Antes de 1960 y después –sin el interregno de 1944 1954– el Estado guatemalteco era empecinado, terco y necio, y –de una manera monopólica y autoritaria– posesor del saber (que negaba el alfabeto) porque tenía todo el poder en el sentido económico y castrense y el país era una Banana Republic (desde los días de Estrada Cabrera) fundamentalista y donde se cuestionaba el saber o el exceso de conocimiento (los sabios son transgresores) porque saber mucho es peligroso. “De los intelectuales sale la subversión”, se afirmaba. No había que tocarle las narices a Zeus o a su alter ego en Esquipulas.
Esa fue la Guatemala de mi infancia y adolescencia. Una infancia y juventud castradas que repetía –como lorito real de Portugal– lo que era “conveniente” y “moral” para la conservación de las tradiciones guatemaltecas y lo que se debía callar discretamente y evitar lo que podía sonar a comunismo ateo o simplemente a la categoría de libre pensador, que equivalía a marxista o a degenerado que leía las todavía populares novelitas del ingenuo Vargas Vila.
Porque ningún miembro de “buena familia” (categoría que igual se compartía democráticamente entre la clase media y la alta) se atrevía a decir o a escribir en público algo en contra directamente del Ejército, de monseñor o de la clase represora.
El único cambio realmente democrático que se ha producido es la alternabilidad en el poder (que ya no sean los mismos cuques) y las “elecciones libres”, lo cual no quiere decir que realmente lo sean porque siempre el poder –que monopoliza el saber– sabe cómo manipularlas –mediante los tres poderes del Estado que deciden que los buenos no deben participar y los endemoniados, sí.

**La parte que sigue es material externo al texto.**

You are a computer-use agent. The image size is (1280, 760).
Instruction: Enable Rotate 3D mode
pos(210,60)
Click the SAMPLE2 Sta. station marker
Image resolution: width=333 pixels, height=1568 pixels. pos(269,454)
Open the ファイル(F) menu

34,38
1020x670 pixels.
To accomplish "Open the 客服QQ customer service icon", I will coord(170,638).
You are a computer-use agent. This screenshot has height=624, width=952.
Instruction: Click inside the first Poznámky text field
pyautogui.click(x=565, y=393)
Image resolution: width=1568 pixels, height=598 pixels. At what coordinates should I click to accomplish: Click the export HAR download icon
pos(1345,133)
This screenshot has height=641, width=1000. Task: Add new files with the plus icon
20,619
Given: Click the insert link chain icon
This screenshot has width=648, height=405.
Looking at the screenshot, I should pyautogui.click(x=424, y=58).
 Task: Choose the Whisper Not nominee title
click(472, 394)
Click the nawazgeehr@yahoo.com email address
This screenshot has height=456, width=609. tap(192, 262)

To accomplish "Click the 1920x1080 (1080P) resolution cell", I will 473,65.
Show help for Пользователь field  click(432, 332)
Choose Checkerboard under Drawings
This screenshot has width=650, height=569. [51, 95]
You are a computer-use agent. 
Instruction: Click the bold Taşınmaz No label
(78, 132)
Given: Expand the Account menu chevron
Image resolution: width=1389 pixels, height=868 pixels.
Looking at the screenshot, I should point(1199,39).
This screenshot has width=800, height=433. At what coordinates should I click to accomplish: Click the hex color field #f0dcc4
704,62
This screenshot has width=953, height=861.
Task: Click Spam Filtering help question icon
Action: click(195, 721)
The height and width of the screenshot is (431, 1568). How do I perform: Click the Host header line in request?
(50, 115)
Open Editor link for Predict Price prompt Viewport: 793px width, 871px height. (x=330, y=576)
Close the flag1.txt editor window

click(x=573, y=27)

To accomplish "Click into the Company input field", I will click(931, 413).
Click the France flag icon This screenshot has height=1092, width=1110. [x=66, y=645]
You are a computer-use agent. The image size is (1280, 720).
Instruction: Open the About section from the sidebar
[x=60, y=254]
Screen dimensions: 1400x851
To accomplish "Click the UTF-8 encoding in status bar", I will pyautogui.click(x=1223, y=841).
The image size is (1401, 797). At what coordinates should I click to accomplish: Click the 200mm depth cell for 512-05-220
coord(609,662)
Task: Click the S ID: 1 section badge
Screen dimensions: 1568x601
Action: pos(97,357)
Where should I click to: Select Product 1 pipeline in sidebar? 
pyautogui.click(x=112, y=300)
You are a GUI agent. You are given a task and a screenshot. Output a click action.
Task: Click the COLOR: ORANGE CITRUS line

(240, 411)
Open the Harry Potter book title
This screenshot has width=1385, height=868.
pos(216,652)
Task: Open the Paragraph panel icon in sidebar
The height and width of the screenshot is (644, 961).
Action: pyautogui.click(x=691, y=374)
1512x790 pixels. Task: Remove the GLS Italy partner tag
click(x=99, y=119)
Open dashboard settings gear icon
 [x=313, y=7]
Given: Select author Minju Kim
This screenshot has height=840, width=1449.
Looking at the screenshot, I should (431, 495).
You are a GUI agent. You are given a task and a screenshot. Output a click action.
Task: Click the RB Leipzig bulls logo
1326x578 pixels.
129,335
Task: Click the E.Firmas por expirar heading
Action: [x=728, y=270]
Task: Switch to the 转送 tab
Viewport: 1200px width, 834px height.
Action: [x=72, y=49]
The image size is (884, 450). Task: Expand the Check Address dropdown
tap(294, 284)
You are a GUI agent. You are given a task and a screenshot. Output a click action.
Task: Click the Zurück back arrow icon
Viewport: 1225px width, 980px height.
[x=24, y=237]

Por otra parte, manipular a personas que no han hecho siquiera la Primaria –y comprarlas con algo– es mucho más fácil de realizar que con gente un poco más instruida. La izquierda engrosará sus filas –más y mejor hoy con el MLP– en la media en que a él ingresen personas con conciencia de clase y una cierta formación.
Pero hoy, al día siguiente de las desangeladas elecciones, yo me pregunto no sin cierta dosis de angustia, ¿si algo o mucho ha cambiado el panorama de frustraciones que en volandas he cartografiado arriba? Y me contesto contundentemente que no. Que sólo un pequeño segmento del fenómeno se ha modificado, en el sentido de que el poder comparta –con las inmensas mayorías casi sin educación y analfabetas por millones– el saber. Y el saber político.
Porque esta es la razón fundamental de la manera cómo se decantaron estas elecciones (ya de la “era democrática”) porque las de la dictadura militar, hijas del golpe de Estado dado por la CIA ¡ni hablar!
Por el hecho de que las elecciones en Guatemala se desenvuelven malolientes en un contexto que parece medieval –por el sometimiento popular y la falta de interlocución de altura política y de conciencia de clase en los dos estamentos inferiores– realmente los votantes acuden –como se ha dicho popularmente– a un juego de lotería de feria, a ver si ponen el maicito sobre el escorpión o sobre la serpiente.
¿Y los candidatos? Con unas cinco excepciones, el resto era basura. Basura que se deja llevar y traer como monigotes y que se ponen en compra venta –ante la oligarquía– en un mercado de vísceras y de menudos en revolcado de La Antigua.